━━ Records for this task ━━

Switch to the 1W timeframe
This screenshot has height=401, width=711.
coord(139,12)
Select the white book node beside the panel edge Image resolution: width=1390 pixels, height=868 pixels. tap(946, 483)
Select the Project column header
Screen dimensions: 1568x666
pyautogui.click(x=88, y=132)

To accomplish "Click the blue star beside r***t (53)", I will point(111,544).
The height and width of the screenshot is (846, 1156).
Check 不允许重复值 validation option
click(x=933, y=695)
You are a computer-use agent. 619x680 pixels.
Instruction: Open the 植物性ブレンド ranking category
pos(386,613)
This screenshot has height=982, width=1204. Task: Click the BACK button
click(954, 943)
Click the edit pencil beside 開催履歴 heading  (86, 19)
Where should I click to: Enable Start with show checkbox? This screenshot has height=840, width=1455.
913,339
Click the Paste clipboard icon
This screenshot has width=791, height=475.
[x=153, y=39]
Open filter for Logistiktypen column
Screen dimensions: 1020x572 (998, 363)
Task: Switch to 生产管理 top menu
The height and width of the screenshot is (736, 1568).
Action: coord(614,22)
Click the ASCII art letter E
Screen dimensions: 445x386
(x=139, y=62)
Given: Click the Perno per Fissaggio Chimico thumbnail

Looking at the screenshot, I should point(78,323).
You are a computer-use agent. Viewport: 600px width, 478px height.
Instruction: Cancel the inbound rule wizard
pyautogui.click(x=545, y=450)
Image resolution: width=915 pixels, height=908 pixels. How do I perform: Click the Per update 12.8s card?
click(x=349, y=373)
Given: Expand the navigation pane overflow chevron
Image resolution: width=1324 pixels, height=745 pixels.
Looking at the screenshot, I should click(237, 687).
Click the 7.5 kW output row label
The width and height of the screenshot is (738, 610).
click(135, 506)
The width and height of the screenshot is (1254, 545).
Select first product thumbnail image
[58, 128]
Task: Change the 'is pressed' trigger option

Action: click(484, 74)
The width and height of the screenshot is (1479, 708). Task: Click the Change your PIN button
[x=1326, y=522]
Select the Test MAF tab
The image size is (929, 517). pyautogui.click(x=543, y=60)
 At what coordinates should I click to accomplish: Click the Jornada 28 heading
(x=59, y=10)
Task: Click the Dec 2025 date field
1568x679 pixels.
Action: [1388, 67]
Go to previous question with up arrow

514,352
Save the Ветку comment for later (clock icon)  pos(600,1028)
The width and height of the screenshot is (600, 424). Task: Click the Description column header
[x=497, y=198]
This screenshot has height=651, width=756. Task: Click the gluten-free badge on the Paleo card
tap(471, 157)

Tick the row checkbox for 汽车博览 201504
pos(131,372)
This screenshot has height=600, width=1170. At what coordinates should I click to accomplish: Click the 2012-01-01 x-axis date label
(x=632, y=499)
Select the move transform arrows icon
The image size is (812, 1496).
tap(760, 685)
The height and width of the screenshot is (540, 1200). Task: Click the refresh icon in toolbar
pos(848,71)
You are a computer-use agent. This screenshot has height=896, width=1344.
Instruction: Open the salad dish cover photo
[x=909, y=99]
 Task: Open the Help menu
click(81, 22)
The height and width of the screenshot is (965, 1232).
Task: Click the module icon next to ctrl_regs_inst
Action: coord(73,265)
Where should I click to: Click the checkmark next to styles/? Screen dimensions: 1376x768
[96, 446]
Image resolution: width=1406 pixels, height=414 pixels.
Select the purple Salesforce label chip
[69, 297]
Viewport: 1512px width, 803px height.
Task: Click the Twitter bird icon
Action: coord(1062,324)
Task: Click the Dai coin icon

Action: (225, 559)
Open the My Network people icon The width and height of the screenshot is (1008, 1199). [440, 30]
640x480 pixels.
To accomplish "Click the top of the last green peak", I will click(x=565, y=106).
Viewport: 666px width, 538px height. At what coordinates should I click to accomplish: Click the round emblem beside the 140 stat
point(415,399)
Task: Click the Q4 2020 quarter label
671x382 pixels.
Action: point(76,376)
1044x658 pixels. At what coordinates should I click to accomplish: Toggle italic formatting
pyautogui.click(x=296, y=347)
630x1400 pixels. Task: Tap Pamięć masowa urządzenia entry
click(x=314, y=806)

━━━

* _What to produce_
With the first line of the material as the start and the line containing "Click the edit" as the end, repeat that span exactly and add nothing.

* _Response area_
Switch to the 1W timeframe
This screenshot has height=401, width=711.
coord(139,12)
Select the white book node beside the panel edge Image resolution: width=1390 pixels, height=868 pixels. tap(946, 483)
Select the Project column header
Screen dimensions: 1568x666
pyautogui.click(x=88, y=132)

To accomplish "Click the blue star beside r***t (53)", I will point(111,544).
The height and width of the screenshot is (846, 1156).
Check 不允许重复值 validation option
click(x=933, y=695)
You are a computer-use agent. 619x680 pixels.
Instruction: Open the 植物性ブレンド ranking category
pos(386,613)
This screenshot has height=982, width=1204. Task: Click the BACK button
click(954, 943)
Click the edit pencil beside 開催履歴 heading  (86, 19)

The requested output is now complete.